The central theses
- Shares fell rapidly during Wednesday’s session after Credit Suisse downgraded the stock to neutral with a target price of $ 90.
- The analyst believes that margin pressures could hurt near-term results, but remains confident on the long-term picture.
- The neutral outlook suggests the stock could hover between $ 62.20 and $ 90.50 in the upcoming sessions until another catalyst shows up.
Analyst Brad Zelnick cited a balanced one Risk-reward ratio However, after Fastly Stock recovered from its recent pull-out, warnings that TikTok’s loss of traffic and the increase in traffic in the first half of 2020 could result in tough competitive conditions. Unused reserve capacities could exert pressure in the short term Gross margins in the coming quarters.
Despite those concerns, the analyst said the company still operates a unique developer-centric edge computing platform and that TikTok traffic could return to the platform if the risk of a US ban under the Trump administration subsides.

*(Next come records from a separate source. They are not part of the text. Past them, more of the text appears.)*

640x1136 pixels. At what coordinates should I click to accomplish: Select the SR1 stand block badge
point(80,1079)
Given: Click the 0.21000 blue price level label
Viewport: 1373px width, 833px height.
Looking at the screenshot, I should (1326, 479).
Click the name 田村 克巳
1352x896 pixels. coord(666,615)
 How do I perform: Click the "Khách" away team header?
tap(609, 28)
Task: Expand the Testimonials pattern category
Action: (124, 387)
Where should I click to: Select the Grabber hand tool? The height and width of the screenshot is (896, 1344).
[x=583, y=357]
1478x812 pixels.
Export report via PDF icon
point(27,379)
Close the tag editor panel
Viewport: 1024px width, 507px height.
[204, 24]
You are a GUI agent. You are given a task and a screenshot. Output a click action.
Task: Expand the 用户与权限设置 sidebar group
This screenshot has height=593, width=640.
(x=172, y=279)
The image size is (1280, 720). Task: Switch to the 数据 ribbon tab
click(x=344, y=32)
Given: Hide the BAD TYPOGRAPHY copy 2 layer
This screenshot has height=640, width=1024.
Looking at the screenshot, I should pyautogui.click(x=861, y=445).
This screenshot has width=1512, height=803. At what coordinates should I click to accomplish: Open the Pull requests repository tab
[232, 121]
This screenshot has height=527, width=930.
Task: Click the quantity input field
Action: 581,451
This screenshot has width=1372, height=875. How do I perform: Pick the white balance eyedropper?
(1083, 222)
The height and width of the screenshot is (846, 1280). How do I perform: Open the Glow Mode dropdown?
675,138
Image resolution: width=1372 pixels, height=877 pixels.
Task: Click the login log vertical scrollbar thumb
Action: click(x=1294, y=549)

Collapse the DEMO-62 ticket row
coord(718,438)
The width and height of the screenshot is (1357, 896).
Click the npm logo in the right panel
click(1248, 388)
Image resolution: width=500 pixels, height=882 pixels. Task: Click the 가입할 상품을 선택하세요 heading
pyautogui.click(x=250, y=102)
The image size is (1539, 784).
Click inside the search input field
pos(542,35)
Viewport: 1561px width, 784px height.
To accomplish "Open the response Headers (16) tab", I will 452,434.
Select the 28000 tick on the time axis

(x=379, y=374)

From a technical standpoint, after rallying in November, the stock moved from its reaction highs just below the 50-day moving average. The Relative Strength Index (RSI) appears neutral with a value of 52.05, but the moving average convergence divergence (MACD) is still in a bullish upswing – but below the zero line. These indicators suggest the stock may trend higher, but the medium-term trend remains at risk.
In technical analysis a reaction is a short-term trend reversal in the movement of the security price. Responses are most often associated with a downward movement in the price of a security after an upward movement, often in response to published news or data.
Traders should look out for consolidation Fibonacci Support levels at around $ 79.70 over the medium term before a possible resumption of the uptrend in Fastly stock. A rebound from these support levels could move towards the Fibonacci resistance levels of $ 90.50, but a breakdown from these levels could move towards previous lows of $ 62.20.
The bottom line
During Wednesday’s session, stocks fell rapidly after Credit Suisse downgraded the stock to neutral with a target price of $ 90.00. While the margin pressure could hurt in the next few quarters, the analyst remains optimistic for the long term. The stock could see a period of consolidation between highs of $ 90.50 and lows of $ 60.20.
The author has no position in the stocks mentioned, except through passively managed index funds.